On Visibility
You know what? I'm not supposed to be here.
As a middle-aged, Asian American woman, I'm not supposed to be on the internet, telling you my opinion, asking people to join my workshops and taking up your time today.
What I'm supposed to do: not show up at all, be quiet if I do, stay behind the scenes and generally be agreeable. Not be annoying. Not be unequivocal. Not be too much. When I look back on all the times I've felt too old, too young, too educated, too uneducated, too quiet, too loud, I see that it all adds up to "just not right."

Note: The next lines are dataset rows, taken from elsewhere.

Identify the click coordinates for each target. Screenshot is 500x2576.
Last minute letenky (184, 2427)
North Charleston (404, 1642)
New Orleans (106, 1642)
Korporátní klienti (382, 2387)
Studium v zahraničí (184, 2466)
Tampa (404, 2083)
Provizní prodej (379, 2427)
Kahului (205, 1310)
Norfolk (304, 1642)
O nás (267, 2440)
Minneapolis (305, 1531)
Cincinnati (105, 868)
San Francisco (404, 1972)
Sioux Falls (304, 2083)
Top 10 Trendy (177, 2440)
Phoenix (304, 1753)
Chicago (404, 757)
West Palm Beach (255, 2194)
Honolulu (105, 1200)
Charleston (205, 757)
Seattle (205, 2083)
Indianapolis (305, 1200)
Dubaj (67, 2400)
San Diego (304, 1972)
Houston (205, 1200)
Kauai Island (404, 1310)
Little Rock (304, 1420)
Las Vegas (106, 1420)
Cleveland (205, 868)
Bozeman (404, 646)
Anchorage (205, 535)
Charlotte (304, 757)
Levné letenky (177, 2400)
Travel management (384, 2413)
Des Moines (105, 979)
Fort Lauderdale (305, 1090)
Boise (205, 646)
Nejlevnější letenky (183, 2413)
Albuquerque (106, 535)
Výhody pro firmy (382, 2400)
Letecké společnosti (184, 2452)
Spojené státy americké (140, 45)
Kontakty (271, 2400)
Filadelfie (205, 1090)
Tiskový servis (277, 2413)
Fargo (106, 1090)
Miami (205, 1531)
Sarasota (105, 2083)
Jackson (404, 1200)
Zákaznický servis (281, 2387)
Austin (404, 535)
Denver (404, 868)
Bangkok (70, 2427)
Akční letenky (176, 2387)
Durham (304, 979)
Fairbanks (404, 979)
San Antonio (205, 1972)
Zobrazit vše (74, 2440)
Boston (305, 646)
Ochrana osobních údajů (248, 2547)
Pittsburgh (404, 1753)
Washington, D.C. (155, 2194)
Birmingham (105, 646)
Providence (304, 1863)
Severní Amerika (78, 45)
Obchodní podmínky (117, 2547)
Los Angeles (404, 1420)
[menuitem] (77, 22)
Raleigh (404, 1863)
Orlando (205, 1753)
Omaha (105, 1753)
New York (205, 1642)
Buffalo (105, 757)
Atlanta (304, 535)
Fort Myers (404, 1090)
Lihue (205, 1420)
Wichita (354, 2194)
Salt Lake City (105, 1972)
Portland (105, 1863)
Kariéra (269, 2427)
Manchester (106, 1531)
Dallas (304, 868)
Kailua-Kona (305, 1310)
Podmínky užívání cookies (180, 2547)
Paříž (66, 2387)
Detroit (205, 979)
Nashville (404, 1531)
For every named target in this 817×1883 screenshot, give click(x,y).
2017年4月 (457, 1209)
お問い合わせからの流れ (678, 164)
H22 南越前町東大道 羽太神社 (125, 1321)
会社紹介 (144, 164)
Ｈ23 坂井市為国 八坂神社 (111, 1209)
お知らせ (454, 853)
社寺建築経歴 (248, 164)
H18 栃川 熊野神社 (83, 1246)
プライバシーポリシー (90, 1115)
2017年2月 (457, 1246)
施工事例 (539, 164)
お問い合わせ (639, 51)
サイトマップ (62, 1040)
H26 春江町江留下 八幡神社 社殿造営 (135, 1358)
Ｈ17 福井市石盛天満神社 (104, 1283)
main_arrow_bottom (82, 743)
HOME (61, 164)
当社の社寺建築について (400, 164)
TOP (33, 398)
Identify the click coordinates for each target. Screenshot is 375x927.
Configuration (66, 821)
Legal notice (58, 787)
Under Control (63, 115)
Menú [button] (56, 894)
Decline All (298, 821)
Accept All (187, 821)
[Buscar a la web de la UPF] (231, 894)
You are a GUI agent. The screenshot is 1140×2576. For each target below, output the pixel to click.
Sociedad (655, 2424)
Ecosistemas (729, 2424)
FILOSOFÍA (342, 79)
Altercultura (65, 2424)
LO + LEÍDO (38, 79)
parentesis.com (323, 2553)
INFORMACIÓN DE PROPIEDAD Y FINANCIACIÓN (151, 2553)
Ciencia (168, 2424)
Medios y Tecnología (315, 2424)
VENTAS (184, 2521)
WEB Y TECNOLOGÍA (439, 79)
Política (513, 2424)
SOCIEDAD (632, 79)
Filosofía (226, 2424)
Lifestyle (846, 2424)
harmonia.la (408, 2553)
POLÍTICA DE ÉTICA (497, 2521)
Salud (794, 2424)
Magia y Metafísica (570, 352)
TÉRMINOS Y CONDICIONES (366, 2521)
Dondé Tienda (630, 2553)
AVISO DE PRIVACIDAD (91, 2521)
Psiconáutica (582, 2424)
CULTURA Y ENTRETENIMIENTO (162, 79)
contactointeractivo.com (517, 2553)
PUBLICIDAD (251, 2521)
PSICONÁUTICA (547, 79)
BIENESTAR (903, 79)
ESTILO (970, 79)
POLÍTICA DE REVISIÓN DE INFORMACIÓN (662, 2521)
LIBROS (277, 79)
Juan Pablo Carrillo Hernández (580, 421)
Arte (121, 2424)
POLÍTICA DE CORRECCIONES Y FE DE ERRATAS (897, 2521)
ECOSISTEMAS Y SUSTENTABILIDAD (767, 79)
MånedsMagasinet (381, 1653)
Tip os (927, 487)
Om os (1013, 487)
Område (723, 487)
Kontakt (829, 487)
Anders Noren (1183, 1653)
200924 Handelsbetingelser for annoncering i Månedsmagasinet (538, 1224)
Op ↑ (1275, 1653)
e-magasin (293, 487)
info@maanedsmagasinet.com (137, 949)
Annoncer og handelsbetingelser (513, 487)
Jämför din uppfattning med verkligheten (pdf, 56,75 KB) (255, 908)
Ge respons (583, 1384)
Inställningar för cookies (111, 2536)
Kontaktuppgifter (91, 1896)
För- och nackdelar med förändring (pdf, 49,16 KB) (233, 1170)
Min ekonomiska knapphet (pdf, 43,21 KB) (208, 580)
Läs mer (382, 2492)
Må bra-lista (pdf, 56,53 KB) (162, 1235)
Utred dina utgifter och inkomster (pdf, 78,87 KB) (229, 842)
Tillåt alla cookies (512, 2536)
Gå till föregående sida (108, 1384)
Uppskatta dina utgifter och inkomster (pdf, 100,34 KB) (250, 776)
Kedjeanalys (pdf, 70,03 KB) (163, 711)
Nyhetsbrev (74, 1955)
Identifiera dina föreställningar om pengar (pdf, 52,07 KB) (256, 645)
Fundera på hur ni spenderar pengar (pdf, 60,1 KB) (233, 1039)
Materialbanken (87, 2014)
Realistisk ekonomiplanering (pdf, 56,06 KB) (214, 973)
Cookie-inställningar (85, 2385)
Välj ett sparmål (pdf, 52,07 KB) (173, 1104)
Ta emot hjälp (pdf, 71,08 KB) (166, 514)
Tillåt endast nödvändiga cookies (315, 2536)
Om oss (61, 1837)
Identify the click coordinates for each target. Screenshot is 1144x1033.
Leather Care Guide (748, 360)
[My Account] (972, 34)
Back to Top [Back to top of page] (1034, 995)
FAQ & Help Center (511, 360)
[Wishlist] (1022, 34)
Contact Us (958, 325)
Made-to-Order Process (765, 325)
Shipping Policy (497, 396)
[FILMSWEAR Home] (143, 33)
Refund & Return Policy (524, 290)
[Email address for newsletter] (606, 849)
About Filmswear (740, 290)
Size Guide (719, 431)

I'm not ignorant; I know the theory. I understand how racism, misogyny, colonialism, ableism and ageism work to undermine the power of people who look like me. I know these are only thoughts that I have. I know, in my prefrontal cortex, that culture's thoughts have invaded my brain. I know that I don't have to believe my thoughts.
BUT! Here's the thing. I still feel it in my bones. I feel internalized biases when I'm being visible. It can happen when I'm about to hit Send on my newsletter email and I feel a little contraction around my chest and hear a little voice saying, "Maybe it's not the right topic." "Maybe this the wrong timing." "Maybe it's too long. Who's going to read all of this." "Maybe I'll send this newsletter next week."
There's a big difference between theory and the messy practice of living.
When I ask where my unintentional thoughts come from, I recognize my parents' worries and insecurities. I see their traumas, as children growing up during World War II in Japan, and as immigrant adults in the U.S. I also see the uncertainties their families of origin faced and what they did to cope and survive. I begin to understand that what feels like instinct in the form of doubting and questioning, is an embodiment of the struggles of my ancestors.
I see, then, other children of immigrants and people of color. I see women. I see older adults. I see people, even if their experiences haven't been mine. I see that so many of us struggle to see ourselves because we don't exactly fit the tropes available to us.
People from a historically marginalized community aren't supposed to be visible except as a representative of their identity. These are women, non-binary and gender non-conforming, queer, Black, Indigenous, refugees, Caribbean, People of Color, neurodivergent, LGBTQIA+, veterans, people with disabilities (invisible and visible), people in low income brackets, people who are homeless, older adults, immigrants, children of immigrants, undocumented people. I've left out many others.
Forgiving myself for my doubts and anxieties has meant forgiving my family and my ancestors. It has been a way of connecting myself not only to them but to others who face struggles with seeing themselves and being seen.
And phew. That's a lot of us.
*****
Marketing is about visibility.
To be visible is to be seen.
And to be seen is to see yourself and love what you see.
Can you look at a photo of yourself and not judge your freckles, wrinkles and sagging skin? Can you hear the voice telling you to hold back until you've proven yourself and gently ask that voice to be quiet?
Where do you internalize and accept society's values over your own sense of worth?
These are questions I ask myself because I want to be free from toxic ideas about who I am and about other people. I want to disrupt my own biases.
*****
By now, I know enough to know that if I'm having these thoughts, other people are having them, too. If you're relating to this email and are reflecting on your own challenges with visibility, I offer this:
When you show up as you are, you change the landscape of acceptability. Whatever you think is unacceptable about you -- your weirdness, your age spots, your ethnicity, your less than happy self, your ecstatic self, your love of spiders -- is what's needed in our current narrow, inflexible culture. You don't need to perform some version of you that's likeable or confident. You being visible as you and taking up space as you are right now is a form of activism that shifts our perception of what's possible. You being visible is an act of generosity.
Even when you feel, really feel, like "maybe it's not enough," "maybe I haven't done enough," know this is cultural conditioning at work and:
Ask for the raise anyway.
Show your work anyway.
Ask for that thing you've been eyeing anyway.
Reach out to that person who expressed interest in your work even if it was seven months ago anyway.
Tell someone about the exciting ideas that keep you up at night anyway.
Invite people to your event anyway.
Send in the application anyway.
By being visible, you're breaking cycles of invisibility on a personal, intergenerational and cultural level. By being visible, you're transforming not only your own struggles but those of others. You being visible is a balm to the rest of us.
Does this sound grandiose? The fact is that you matter and what you do matters. Your actions have consequences. You belong.
Show up anyway and take up space. Freckles, wrinkles and all.